## START Task inputs
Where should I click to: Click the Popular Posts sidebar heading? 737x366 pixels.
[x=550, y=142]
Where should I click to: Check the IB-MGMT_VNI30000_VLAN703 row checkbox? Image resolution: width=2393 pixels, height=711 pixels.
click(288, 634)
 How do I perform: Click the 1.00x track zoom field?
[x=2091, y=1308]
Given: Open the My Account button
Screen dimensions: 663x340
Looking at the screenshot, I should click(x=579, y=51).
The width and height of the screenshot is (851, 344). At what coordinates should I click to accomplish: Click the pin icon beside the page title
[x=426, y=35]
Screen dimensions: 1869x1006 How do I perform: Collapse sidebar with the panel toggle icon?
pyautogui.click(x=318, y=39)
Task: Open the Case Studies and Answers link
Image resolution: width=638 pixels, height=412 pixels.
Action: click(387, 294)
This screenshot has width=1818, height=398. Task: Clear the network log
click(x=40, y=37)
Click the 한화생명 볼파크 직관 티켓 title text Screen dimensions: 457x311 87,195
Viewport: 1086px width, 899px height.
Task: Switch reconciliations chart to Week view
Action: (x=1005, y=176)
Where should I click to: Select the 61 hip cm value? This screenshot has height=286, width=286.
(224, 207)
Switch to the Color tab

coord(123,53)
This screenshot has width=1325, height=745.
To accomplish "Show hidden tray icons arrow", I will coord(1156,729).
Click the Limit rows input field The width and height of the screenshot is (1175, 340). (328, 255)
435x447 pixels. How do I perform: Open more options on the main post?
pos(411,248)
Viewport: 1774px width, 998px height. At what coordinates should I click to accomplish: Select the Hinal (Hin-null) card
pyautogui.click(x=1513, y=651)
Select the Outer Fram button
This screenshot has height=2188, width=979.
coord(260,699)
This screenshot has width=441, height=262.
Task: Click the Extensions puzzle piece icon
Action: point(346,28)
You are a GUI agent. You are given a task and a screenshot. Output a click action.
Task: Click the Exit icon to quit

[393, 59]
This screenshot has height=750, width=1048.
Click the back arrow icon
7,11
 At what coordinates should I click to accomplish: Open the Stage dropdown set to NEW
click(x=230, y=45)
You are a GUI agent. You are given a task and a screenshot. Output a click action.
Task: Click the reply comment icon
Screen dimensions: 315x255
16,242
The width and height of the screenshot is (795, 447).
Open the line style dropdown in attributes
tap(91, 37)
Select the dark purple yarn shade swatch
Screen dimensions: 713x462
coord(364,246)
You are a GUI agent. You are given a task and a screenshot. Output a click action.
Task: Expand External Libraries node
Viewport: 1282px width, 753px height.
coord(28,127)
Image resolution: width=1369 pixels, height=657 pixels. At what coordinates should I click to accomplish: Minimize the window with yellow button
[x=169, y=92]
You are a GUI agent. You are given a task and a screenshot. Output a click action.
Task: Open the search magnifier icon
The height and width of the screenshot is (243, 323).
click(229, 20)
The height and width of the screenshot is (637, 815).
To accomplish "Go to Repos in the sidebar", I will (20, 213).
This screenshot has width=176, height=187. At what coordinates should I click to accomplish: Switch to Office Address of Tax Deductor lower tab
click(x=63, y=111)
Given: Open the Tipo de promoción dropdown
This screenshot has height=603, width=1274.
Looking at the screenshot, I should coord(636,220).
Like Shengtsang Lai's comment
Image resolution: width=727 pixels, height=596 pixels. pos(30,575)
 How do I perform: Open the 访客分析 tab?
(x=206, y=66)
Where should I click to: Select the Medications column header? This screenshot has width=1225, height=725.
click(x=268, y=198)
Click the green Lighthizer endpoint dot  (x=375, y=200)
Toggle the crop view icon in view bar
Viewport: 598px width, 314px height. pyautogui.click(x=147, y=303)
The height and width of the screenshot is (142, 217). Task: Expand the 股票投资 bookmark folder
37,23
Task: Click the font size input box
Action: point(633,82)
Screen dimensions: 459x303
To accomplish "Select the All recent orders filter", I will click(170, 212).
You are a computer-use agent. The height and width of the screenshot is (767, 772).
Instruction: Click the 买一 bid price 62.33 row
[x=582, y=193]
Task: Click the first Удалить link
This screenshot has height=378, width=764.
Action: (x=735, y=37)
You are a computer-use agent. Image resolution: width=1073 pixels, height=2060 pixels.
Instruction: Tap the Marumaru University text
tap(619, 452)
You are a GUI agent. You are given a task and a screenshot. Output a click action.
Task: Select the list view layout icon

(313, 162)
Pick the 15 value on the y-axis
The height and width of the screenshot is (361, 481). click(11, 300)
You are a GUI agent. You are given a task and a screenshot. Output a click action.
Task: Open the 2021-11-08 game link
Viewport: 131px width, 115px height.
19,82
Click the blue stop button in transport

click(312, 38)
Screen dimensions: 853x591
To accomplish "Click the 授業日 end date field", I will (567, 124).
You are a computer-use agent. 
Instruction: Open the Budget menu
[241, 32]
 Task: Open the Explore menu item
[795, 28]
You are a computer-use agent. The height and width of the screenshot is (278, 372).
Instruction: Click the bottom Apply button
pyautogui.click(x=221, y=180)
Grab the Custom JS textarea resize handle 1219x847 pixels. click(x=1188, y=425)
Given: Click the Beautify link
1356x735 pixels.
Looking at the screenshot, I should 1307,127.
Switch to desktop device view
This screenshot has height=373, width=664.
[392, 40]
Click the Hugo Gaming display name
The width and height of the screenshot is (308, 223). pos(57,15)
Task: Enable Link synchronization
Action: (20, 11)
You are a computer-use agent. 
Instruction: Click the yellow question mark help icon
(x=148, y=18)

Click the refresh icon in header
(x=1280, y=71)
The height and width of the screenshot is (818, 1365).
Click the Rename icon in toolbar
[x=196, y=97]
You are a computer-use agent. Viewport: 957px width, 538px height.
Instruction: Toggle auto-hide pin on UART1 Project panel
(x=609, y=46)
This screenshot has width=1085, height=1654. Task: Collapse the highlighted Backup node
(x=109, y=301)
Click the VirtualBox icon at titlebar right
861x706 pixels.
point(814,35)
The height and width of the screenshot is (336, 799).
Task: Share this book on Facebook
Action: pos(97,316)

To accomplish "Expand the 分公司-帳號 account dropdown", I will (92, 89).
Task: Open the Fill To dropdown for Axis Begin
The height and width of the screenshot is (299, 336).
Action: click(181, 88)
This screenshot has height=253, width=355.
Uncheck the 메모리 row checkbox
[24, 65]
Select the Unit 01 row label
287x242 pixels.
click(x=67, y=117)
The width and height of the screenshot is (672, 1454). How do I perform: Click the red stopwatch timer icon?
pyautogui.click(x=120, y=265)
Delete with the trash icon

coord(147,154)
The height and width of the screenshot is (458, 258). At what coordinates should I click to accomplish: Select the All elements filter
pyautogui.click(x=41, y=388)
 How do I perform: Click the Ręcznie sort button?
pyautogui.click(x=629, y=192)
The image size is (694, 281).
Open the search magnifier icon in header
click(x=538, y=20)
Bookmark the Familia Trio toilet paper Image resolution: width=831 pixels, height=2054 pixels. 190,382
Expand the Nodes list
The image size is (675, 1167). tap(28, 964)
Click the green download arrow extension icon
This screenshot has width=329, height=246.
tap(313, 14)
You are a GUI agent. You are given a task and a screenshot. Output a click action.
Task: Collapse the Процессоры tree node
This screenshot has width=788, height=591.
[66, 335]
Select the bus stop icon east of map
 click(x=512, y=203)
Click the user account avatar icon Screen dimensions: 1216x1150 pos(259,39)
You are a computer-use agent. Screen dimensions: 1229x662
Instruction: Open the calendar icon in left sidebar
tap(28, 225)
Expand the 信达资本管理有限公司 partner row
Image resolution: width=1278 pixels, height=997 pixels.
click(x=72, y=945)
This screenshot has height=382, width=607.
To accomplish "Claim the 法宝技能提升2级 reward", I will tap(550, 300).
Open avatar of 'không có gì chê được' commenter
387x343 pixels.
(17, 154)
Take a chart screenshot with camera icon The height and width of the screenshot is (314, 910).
## END Task inputs
> _Given instruction_
Render every line of the items above as a Markdown table with two columns, Row and Line. Put each line's sequence number under Row and the line itself under Line, and skip blank lines.

> _Response to this exercise_
| Row | Line |
|---|---|
| 1 | Where should I click to: Click the Popular Posts sidebar heading? 737x366 pixels. |
| 2 | [x=550, y=142] |
| 3 | Where should I click to: Check the IB-MGMT_VNI30000_VLAN703 row checkbox? Image resolution: width=2393 pixels, height=711 pixels. |
| 4 | click(288, 634) |
| 5 |  How do I perform: Click the 1.00x track zoom field? |
| 6 | [x=2091, y=1308] |
| 7 | Given: Open the My Account button |
| 8 | Screen dimensions: 663x340 |
| 9 | Looking at the screenshot, I should click(x=579, y=51). |
| 10 | The width and height of the screenshot is (851, 344). At what coordinates should I click to accomplish: Click the pin icon beside the page title |
| 11 | [x=426, y=35] |
| 12 | Screen dimensions: 1869x1006 How do I perform: Collapse sidebar with the panel toggle icon? |
| 13 | pyautogui.click(x=318, y=39) |
| 14 | Task: Open the Case Studies and Answers link |
| 15 | Image resolution: width=638 pixels, height=412 pixels. |
| 16 | Action: click(387, 294) |
| 17 | This screenshot has width=1818, height=398. Task: Clear the network log |
| 18 | click(x=40, y=37) |
| 19 | Click the 한화생명 볼파크 직관 티켓 title text Screen dimensions: 457x311 87,195 |
| 20 | Viewport: 1086px width, 899px height. |
| 21 | Task: Switch reconciliations chart to Week view |
| 22 | Action: (x=1005, y=176) |
| 23 | Where should I click to: Select the 61 hip cm value? This screenshot has height=286, width=286. |
| 24 | (224, 207) |
| 25 | Switch to the Color tab |
| 26 | coord(123,53) |
| 27 | This screenshot has width=1325, height=745. |
| 28 | To accomplish "Show hidden tray icons arrow", I will coord(1156,729). |
| 29 | Click the Limit rows input field The width and height of the screenshot is (1175, 340). (328, 255) |
| 30 | 435x447 pixels. How do I perform: Open more options on the main post? |
| 31 | pos(411,248) |
| 32 | Viewport: 1774px width, 998px height. At what coordinates should I click to accomplish: Select the Hinal (Hin-null) card |
| 33 | pyautogui.click(x=1513, y=651) |
| 34 | Select the Outer Fram button |
| 35 | This screenshot has height=2188, width=979. |
| 36 | coord(260,699) |
| 37 | This screenshot has width=441, height=262. |
| 38 | Task: Click the Extensions puzzle piece icon |
| 39 | Action: point(346,28) |
| 40 | You are a GUI agent. You are given a task and a screenshot. Output a click action. |
| 41 | Task: Click the Exit icon to quit |
| 42 | [393, 59] |
| 43 | This screenshot has height=750, width=1048. |
| 44 | Click the back arrow icon |
| 45 | 7,11 |
| 46 |  At what coordinates should I click to accomplish: Open the Stage dropdown set to NEW |
| 47 | click(x=230, y=45) |
| 48 | You are a GUI agent. You are given a task and a screenshot. Output a click action. |
| 49 | Task: Click the reply comment icon |
| 50 | Screen dimensions: 315x255 |
| 51 | 16,242 |
| 52 | The width and height of the screenshot is (795, 447). |
| 53 | Open the line style dropdown in attributes |
| 54 | tap(91, 37) |
| 55 | Select the dark purple yarn shade swatch |
| 56 | Screen dimensions: 713x462 |
| 57 | coord(364,246) |
| 58 | You are a GUI agent. You are given a task and a screenshot. Output a click action. |
| 59 | Task: Expand External Libraries node |
| 60 | Viewport: 1282px width, 753px height. |
| 61 | coord(28,127) |
| 62 | Image resolution: width=1369 pixels, height=657 pixels. At what coordinates should I click to accomplish: Minimize the window with yellow button |
| 63 | [x=169, y=92] |
| 64 | You are a GUI agent. You are given a task and a screenshot. Output a click action. |
| 65 | Task: Open the search magnifier icon |
| 66 | The height and width of the screenshot is (243, 323). |
| 67 | click(229, 20) |
| 68 | The height and width of the screenshot is (637, 815). |
| 69 | To accomplish "Go to Repos in the sidebar", I will (20, 213). |
| 70 | This screenshot has width=176, height=187. At what coordinates should I click to accomplish: Switch to Office Address of Tax Deductor lower tab |
| 71 | click(x=63, y=111) |
| 72 | Given: Open the Tipo de promoción dropdown |
| 73 | This screenshot has height=603, width=1274. |
| 74 | Looking at the screenshot, I should coord(636,220). |
| 75 | Like Shengtsang Lai's comment |
| 76 | Image resolution: width=727 pixels, height=596 pixels. pos(30,575) |
| 77 |  How do I perform: Open the 访客分析 tab? |
| 78 | (x=206, y=66) |
| 79 | Where should I click to: Select the Medications column header? This screenshot has width=1225, height=725. |
| 80 | click(x=268, y=198) |
| 81 | Click the green Lighthizer endpoint dot  (x=375, y=200) |
| 82 | Toggle the crop view icon in view bar |
| 83 | Viewport: 598px width, 314px height. pyautogui.click(x=147, y=303) |
| 84 | The height and width of the screenshot is (142, 217). Task: Expand the 股票投资 bookmark folder |
| 85 | 37,23 |
| 86 | Task: Click the font size input box |
| 87 | Action: point(633,82) |
| 88 | Screen dimensions: 459x303 |
| 89 | To accomplish "Select the All recent orders filter", I will click(170, 212). |
| 90 | You are a computer-use agent. The height and width of the screenshot is (767, 772). |
| 91 | Instruction: Click the 买一 bid price 62.33 row |
| 92 | [x=582, y=193] |
| 93 | Task: Click the first Удалить link |
| 94 | This screenshot has height=378, width=764. |
| 95 | Action: (x=735, y=37) |
| 96 | You are a computer-use agent. Image resolution: width=1073 pixels, height=2060 pixels. |
| 97 | Instruction: Tap the Marumaru University text |
| 98 | tap(619, 452) |
| 99 | You are a GUI agent. You are given a task and a screenshot. Output a click action. |
| 100 | Task: Select the list view layout icon |
| 101 | (313, 162) |
| 102 | Pick the 15 value on the y-axis |
| 103 | The height and width of the screenshot is (361, 481). click(11, 300) |
| 104 | You are a GUI agent. You are given a task and a screenshot. Output a click action. |
| 105 | Task: Open the 2021-11-08 game link |
| 106 | Viewport: 131px width, 115px height. |
| 107 | 19,82 |
| 108 | Click the blue stop button in transport |
| 109 | click(312, 38) |
| 110 | Screen dimensions: 853x591 |
| 111 | To accomplish "Click the 授業日 end date field", I will (567, 124). |
| 112 | You are a computer-use agent.  |
| 113 | Instruction: Open the Budget menu |
| 114 | [241, 32] |
| 115 |  Task: Open the Explore menu item |
| 116 | [795, 28] |
| 117 | You are a computer-use agent. The height and width of the screenshot is (278, 372). |
| 118 | Instruction: Click the bottom Apply button |
| 119 | pyautogui.click(x=221, y=180) |
| 120 | Grab the Custom JS textarea resize handle 1219x847 pixels. click(x=1188, y=425) |
| 121 | Given: Click the Beautify link |
| 122 | 1356x735 pixels. |
| 123 | Looking at the screenshot, I should 1307,127. |
| 124 | Switch to desktop device view |
| 125 | This screenshot has height=373, width=664. |
| 126 | [392, 40] |
| 127 | Click the Hugo Gaming display name |
| 128 | The width and height of the screenshot is (308, 223). pos(57,15) |
| 129 | Task: Enable Link synchronization |
| 130 | Action: (20, 11) |
| 131 | You are a computer-use agent.  |
| 132 | Instruction: Click the yellow question mark help icon |
| 133 | (x=148, y=18) |
| 134 | Click the refresh icon in header |
| 135 | (x=1280, y=71) |
| 136 | The height and width of the screenshot is (818, 1365). |
| 137 | Click the Rename icon in toolbar |
| 138 | [x=196, y=97] |
| 139 | You are a computer-use agent. Viewport: 957px width, 538px height. |
| 140 | Instruction: Toggle auto-hide pin on UART1 Project panel |
| 141 | (x=609, y=46) |
| 142 | This screenshot has width=1085, height=1654. Task: Collapse the highlighted Backup node |
| 143 | (x=109, y=301) |
| 144 | Click the VirtualBox icon at titlebar right |
| 145 | 861x706 pixels. |
| 146 | point(814,35) |
| 147 | The height and width of the screenshot is (336, 799). |
| 148 | Task: Share this book on Facebook |
| 149 | Action: pos(97,316) |
| 150 | To accomplish "Expand the 分公司-帳號 account dropdown", I will (92, 89). |
| 151 | Task: Open the Fill To dropdown for Axis Begin |
| 152 | The height and width of the screenshot is (299, 336). |
| 153 | Action: click(181, 88) |
| 154 | This screenshot has height=253, width=355. |
| 155 | Uncheck the 메모리 row checkbox |
| 156 | [24, 65] |
| 157 | Select the Unit 01 row label |
| 158 | 287x242 pixels. |
| 159 | click(x=67, y=117) |
| 160 | The width and height of the screenshot is (672, 1454). How do I perform: Click the red stopwatch timer icon? |
| 161 | pyautogui.click(x=120, y=265) |
| 162 | Delete with the trash icon |
| 163 | coord(147,154) |
| 164 | The height and width of the screenshot is (458, 258). At what coordinates should I click to accomplish: Select the All elements filter |
| 165 | pyautogui.click(x=41, y=388) |
| 166 |  How do I perform: Click the Ręcznie sort button? |
| 167 | pyautogui.click(x=629, y=192) |
| 168 | The image size is (694, 281). |
| 169 | Open the search magnifier icon in header |
| 170 | click(x=538, y=20) |
| 171 | Bookmark the Familia Trio toilet paper Image resolution: width=831 pixels, height=2054 pixels. 190,382 |
| 172 | Expand the Nodes list |
| 173 | The image size is (675, 1167). tap(28, 964) |
| 174 | Click the green download arrow extension icon |
| 175 | This screenshot has width=329, height=246. |
| 176 | tap(313, 14) |
| 177 | You are a GUI agent. You are given a task and a screenshot. Output a click action. |
| 178 | Task: Collapse the Процессоры tree node |
| 179 | This screenshot has width=788, height=591. |
| 180 | [66, 335] |
| 181 | Select the bus stop icon east of map |
| 182 |  click(x=512, y=203) |
| 183 | Click the user account avatar icon Screen dimensions: 1216x1150 pos(259,39) |
| 184 | You are a computer-use agent. Screen dimensions: 1229x662 |
| 185 | Instruction: Open the calendar icon in left sidebar |
| 186 | tap(28, 225) |
| 187 | Expand the 信达资本管理有限公司 partner row |
| 188 | Image resolution: width=1278 pixels, height=997 pixels. |
| 189 | click(x=72, y=945) |
| 190 | This screenshot has height=382, width=607. |
| 191 | To accomplish "Claim the 法宝技能提升2级 reward", I will tap(550, 300). |
| 192 | Open avatar of 'không có gì chê được' commenter |
| 193 | 387x343 pixels. |
| 194 | (17, 154) |
| 195 | Take a chart screenshot with camera icon The height and width of the screenshot is (314, 910). |